Manual para familias de suicidas
A pesar de su gravedad, el suicidio no tiene visibilidad, es una realidad silenciada con poca repercusión mediática, algo que no ocurre con otras causas de muerte... Detrás de cada suicidio hay un drama del que poco se habla. (“Un drama del que poco se habla”. Esther Blanco y Andrés Calvo. La Nueva España/10/09/2019).
Hace más de trece años que me intereso por las conductas autolíticas. Es cierto que no me ha quedado más remedio. En este tiempo he conocido escritores interesados por el tema, he leído novelas de suicidas extraordinarios/as, y he asistido cada 10 de septiembre que me ha sido posible al acto organizado ante el Día Mundial para la Prevención del Suicidio. Creía que todo ello me proporcionaría herramientas útiles, llegado el caso.
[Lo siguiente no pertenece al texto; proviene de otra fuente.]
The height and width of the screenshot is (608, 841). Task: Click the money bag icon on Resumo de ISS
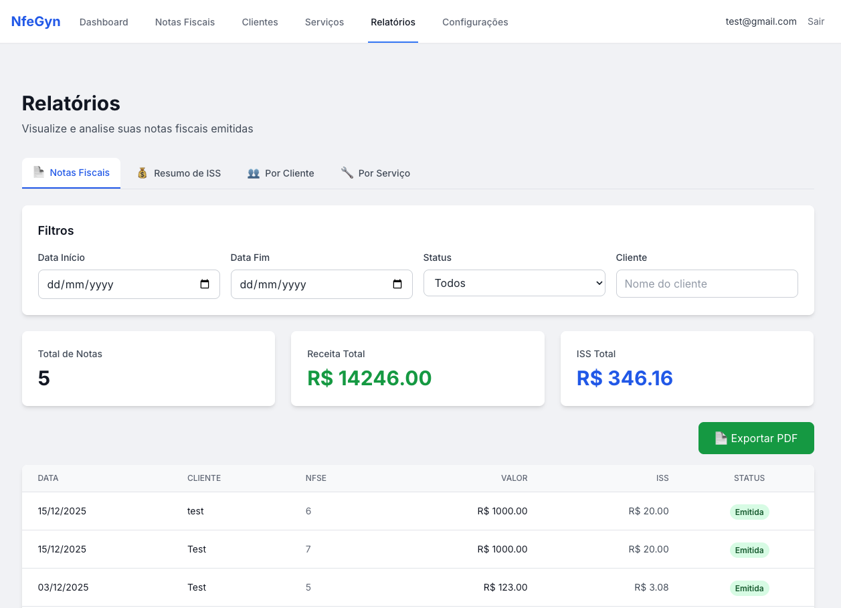coord(142,173)
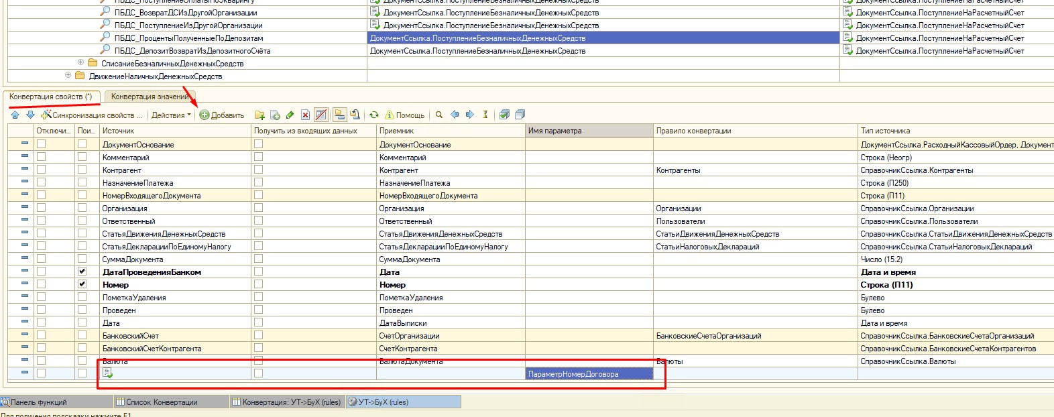Viewport: 1054px width, 417px height.
Task: Click the move down arrow icon
Action: coord(30,115)
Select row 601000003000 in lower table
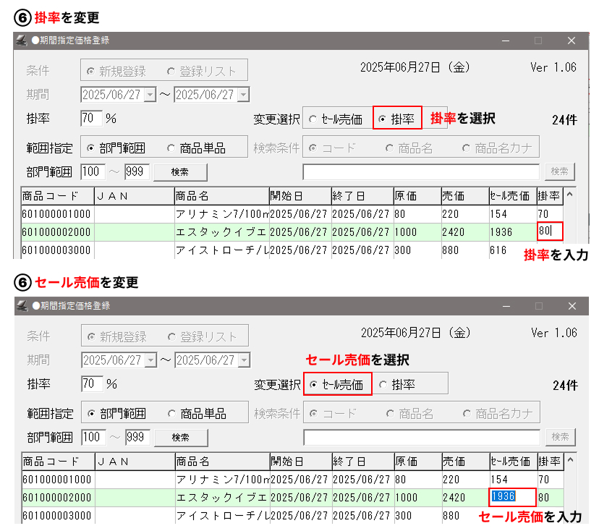Image resolution: width=599 pixels, height=531 pixels. coord(57,516)
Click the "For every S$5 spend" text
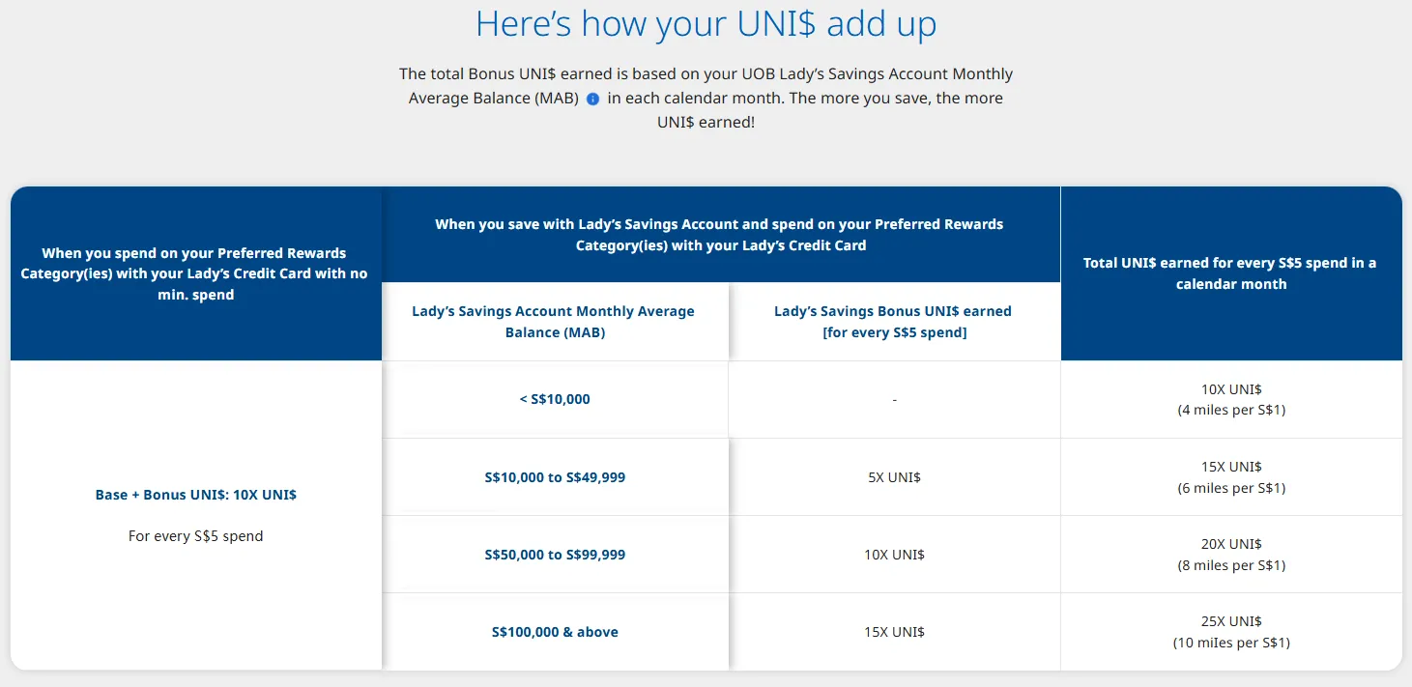The height and width of the screenshot is (687, 1412). click(x=196, y=535)
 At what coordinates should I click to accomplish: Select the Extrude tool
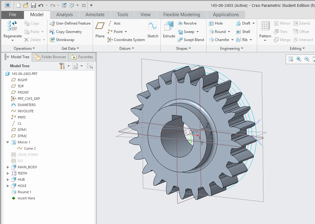tap(169, 30)
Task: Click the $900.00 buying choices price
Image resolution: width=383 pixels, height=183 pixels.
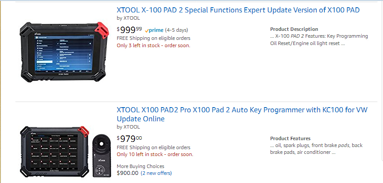Action: (x=128, y=173)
Aprendí a hablar de ello con naturalidad, a descartar que algunas conductas son llamadas de atención, a ser consciente del riesgo latente, a idear planes alternativos convincentes y posibles, como cuando se enseña a un niño, en el patio de un colegio, a visibilizar conductas alternativas que le serán más propicias.
Hace casi un mes que uno de mis hermanos se suicidó, con 43 años. Ahora sé que lo único que podía haberle salvado, en las ocho horas críticas que transcurrieron desde que recibí su despedida mediante WhatsApp (una despedida sin lugar a ningún tipo de dudas) hasta su muerte, habría sido denunciar su desaparición en una Comisaría de Policía Judicial.
Es importante que tomen nota de ese detalle, porque en ese momento ustedes tendrán la certeza de que su familiar está suicidándose. No es que esté desaparecido, no es que lleve 24 o 48 horas desaparecido, es que no sabes dónde está y sabes que se está matando, y no vale ninguna otra vía para que te ayuden, ni 112, ni denuncia ante la Guardia Civil, ni denuncia ante Policía Local. Para que empiece la cuenta atrás, tiene que ser específicamente una Comisaría Judicial.
¡Ojalá a alguno de ustedes le sirva de algo esta información! Mi familia ya no ganará nada con esta carta. Cada uno de nosotros se encuentra inmerso en su propio viaje solitario hacia la desolación, por haber perdido a un chico inteligente y divertido que llevaba seis años siendo un héroe a jornada completa.